DOCUMENT EXCERPT
"""

Published on 02/03/15 at 12:04pm
Ebola image

Clinical trials to test the safety and efficacy of the experimental Ebola vaccine ZMapp are underway in infected parts of Liberia.

The National Institute of Allergy and Infectious Disease (NIAID) announced the launch of the randomised trial last Friday, and it will be the first controlled study for the untested treatment.

The vaccine has been used to treat nine infected patients since 2014 including UK nurse, William Pooley who contracted the disease during his time volunteering in West Africa.

In a statement, Dr Anthony Fauci who is a director at NIAID, explained that the trial could provide the scientific evidence needed to indicate whether ZMapp is safe and effective.

He said that the studies’ findings will hope to show whether it can be safely used in the current outbreak in West Africa and in future outbreaks.

Manufactured by San Diego-based biotech firm Mapp, ZMapp attacks proteins on the surface of the virus, before last year the medicine had only been used in animal studies.

"""

WORK TASK A
Which company manufactures ZMapp, according to the ZMapp trial article?
WORK TASK B
List every geographic place named in the ZMapp trial article.

RECORD SET
"""

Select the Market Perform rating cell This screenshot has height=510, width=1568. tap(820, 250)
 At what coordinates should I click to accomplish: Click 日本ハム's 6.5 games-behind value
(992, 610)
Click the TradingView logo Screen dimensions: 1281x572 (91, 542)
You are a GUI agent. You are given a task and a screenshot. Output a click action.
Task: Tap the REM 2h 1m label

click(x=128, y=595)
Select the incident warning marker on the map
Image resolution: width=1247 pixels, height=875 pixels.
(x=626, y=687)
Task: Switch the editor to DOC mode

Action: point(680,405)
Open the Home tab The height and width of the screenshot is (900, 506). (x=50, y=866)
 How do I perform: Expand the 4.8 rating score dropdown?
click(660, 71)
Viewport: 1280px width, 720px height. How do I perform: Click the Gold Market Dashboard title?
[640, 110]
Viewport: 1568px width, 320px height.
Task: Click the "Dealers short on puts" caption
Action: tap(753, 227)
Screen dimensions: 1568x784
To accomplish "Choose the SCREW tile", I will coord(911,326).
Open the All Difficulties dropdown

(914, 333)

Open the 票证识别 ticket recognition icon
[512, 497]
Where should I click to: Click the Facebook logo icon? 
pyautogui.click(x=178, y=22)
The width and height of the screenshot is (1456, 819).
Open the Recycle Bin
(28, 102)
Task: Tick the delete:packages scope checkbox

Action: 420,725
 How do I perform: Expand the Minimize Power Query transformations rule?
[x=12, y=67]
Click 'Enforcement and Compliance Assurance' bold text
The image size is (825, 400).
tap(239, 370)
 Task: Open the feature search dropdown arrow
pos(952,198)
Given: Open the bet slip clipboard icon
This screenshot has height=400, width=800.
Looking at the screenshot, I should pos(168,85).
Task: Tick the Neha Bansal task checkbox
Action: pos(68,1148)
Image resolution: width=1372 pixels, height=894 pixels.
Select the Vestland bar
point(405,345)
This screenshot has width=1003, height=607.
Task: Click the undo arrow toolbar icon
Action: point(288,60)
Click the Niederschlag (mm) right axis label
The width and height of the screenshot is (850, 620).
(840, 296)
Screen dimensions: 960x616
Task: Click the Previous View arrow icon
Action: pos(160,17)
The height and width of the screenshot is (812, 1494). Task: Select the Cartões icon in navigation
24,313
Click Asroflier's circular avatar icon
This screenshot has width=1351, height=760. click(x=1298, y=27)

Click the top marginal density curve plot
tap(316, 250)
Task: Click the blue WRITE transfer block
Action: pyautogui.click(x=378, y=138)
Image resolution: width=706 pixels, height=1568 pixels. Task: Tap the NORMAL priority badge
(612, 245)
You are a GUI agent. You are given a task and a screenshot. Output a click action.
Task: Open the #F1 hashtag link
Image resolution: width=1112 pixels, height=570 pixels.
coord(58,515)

"""

RESPONSE A
Mapp, a biotech firm based in San Diego.

RESPONSE B
Liberia, West Africa, the UK, San Diego